>>
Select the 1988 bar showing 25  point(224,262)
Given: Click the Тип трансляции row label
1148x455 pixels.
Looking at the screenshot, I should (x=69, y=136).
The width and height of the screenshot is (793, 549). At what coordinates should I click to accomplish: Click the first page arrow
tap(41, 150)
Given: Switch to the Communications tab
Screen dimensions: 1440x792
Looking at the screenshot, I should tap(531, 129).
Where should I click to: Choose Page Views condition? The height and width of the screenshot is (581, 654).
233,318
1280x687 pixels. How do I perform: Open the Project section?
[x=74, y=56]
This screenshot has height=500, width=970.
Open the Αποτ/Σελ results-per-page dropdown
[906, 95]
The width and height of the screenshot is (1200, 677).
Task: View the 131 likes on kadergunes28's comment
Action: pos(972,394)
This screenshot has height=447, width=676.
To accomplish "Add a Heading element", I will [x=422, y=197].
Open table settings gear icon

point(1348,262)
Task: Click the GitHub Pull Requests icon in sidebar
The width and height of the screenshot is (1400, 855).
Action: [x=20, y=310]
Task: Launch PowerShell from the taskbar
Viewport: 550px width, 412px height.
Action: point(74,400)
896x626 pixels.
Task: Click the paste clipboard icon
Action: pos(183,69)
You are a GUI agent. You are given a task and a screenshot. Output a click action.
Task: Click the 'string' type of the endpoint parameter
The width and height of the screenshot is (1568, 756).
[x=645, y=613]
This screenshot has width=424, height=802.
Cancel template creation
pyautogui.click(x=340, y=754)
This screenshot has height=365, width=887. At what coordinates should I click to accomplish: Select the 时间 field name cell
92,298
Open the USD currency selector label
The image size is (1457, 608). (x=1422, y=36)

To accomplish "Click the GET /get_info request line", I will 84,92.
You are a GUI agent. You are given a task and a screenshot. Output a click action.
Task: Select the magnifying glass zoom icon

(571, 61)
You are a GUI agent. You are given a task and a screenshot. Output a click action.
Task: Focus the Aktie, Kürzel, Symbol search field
<<
• What this task involves: Copy out all of the records above with nothing altered.

• Solved exercise:
Select the 1988 bar showing 25  point(224,262)
Given: Click the Тип трансляции row label
1148x455 pixels.
Looking at the screenshot, I should (x=69, y=136).
The width and height of the screenshot is (793, 549). At what coordinates should I click to accomplish: Click the first page arrow
tap(41, 150)
Given: Switch to the Communications tab
Screen dimensions: 1440x792
Looking at the screenshot, I should tap(531, 129).
Where should I click to: Choose Page Views condition? The height and width of the screenshot is (581, 654).
233,318
1280x687 pixels. How do I perform: Open the Project section?
[x=74, y=56]
This screenshot has height=500, width=970.
Open the Αποτ/Σελ results-per-page dropdown
[906, 95]
The width and height of the screenshot is (1200, 677).
Task: View the 131 likes on kadergunes28's comment
Action: pos(972,394)
This screenshot has height=447, width=676.
To accomplish "Add a Heading element", I will [x=422, y=197].
Open table settings gear icon

point(1348,262)
Task: Click the GitHub Pull Requests icon in sidebar
The width and height of the screenshot is (1400, 855).
Action: [x=20, y=310]
Task: Launch PowerShell from the taskbar
Viewport: 550px width, 412px height.
Action: point(74,400)
896x626 pixels.
Task: Click the paste clipboard icon
Action: pos(183,69)
You are a GUI agent. You are given a task and a screenshot. Output a click action.
Task: Click the 'string' type of the endpoint parameter
The width and height of the screenshot is (1568, 756).
[x=645, y=613]
This screenshot has width=424, height=802.
Cancel template creation
pyautogui.click(x=340, y=754)
This screenshot has height=365, width=887. At what coordinates should I click to accomplish: Select the 时间 field name cell
92,298
Open the USD currency selector label
The image size is (1457, 608). (x=1422, y=36)

To accomplish "Click the GET /get_info request line", I will 84,92.
You are a GUI agent. You are given a task and a screenshot. Output a click action.
Task: Select the magnifying glass zoom icon

(571, 61)
You are a GUI agent. You are given a task and a screenshot. Output a click action.
Task: Focus the Aktie, Kürzel, Symbol search field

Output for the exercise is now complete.